We learn now that, during the fighting in Lebanon, UNIFIL—presumably too neutral to protect local villagers—posted movements of Israeli troops and weapons on the internet, thereby providing Hezbollah with invaluable intelligence information. Read all about it here or, to get to the gist of Lori Marcus’s report:
“UNIFIL—the United Nations Interim Force in Lebanon, a nearly 2,000-man blue-helmet contingent that has been present on the Lebanon-Israel border since 1978—is officially neutral. Yet, throughout the recent war, it posted on its website for all to see precise information about the movements of Israeli Defense Forces soldiers and the nature of their weaponry and materiel, even specifying the placement of IDF safety structures within hours of their construction. New information was sometimes only 30 minutes old when it was posted, and never more than 24 hours old.
“Meanwhile, UNIFIL posted not a single item of specific intelligence regarding Hezbollah forces. Statements on the order of Hezbollah “fired rockets in large numbers from various locations” and Hezbollah’s rockets “were fired in significantly larger numbers from various locations” are as precise as its coverage of the other side ever got.
“This war was fought on cable television and the Internet, and a lot of official information was available in real time. But the specific military intelligence UNIFIL posted could not be had from any non-U.N. source. The Israeli press—always eager to push the envelope—did not publish the details of troop movements and logistics.

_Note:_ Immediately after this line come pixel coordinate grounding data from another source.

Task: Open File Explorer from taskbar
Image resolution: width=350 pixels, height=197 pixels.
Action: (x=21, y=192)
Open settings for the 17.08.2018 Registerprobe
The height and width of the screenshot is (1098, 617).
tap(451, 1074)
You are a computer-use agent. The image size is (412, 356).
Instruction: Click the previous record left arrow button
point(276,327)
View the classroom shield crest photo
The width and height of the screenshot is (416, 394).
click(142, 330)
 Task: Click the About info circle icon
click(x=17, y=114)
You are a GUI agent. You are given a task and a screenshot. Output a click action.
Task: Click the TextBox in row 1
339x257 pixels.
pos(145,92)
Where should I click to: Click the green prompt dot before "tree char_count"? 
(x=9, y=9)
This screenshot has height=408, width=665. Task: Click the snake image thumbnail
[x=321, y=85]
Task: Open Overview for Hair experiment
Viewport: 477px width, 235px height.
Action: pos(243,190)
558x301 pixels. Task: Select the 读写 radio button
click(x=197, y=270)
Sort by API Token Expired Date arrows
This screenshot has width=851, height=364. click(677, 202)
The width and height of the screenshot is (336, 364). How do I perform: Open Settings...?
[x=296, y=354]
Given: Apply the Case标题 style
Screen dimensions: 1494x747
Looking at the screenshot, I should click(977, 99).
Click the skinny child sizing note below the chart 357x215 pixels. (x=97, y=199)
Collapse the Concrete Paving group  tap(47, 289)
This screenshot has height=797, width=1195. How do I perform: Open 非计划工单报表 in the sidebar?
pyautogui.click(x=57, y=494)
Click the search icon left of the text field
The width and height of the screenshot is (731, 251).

Neither the European press nor the rest of the world media, though hardly bastions of concern for the safety of Israeli troops, provided the IDF intelligence details that UNIFIL did. A search of Israeli government websites failed to turn up the details published to the world each day by the U.N.”
With friends like Kofi Annan, who needs George Galloway? Information like this shows how many devils are in the details of the “rules of engagement” of UN forces—but, more importantly, it highlights the failure of international governance structures. The empirical question is: do events like these, the scandal of Marwaheen or the broadcasting IDF information, represent exceptions or corruptions of a basically sound project? Or are they not the necessary outcome of the project of international governance objectified in the United Nations? If the former, we just need better management on the East River. If the latter, we better count on national sovereignty for protection and forget the international bureaucracy and their new class fans.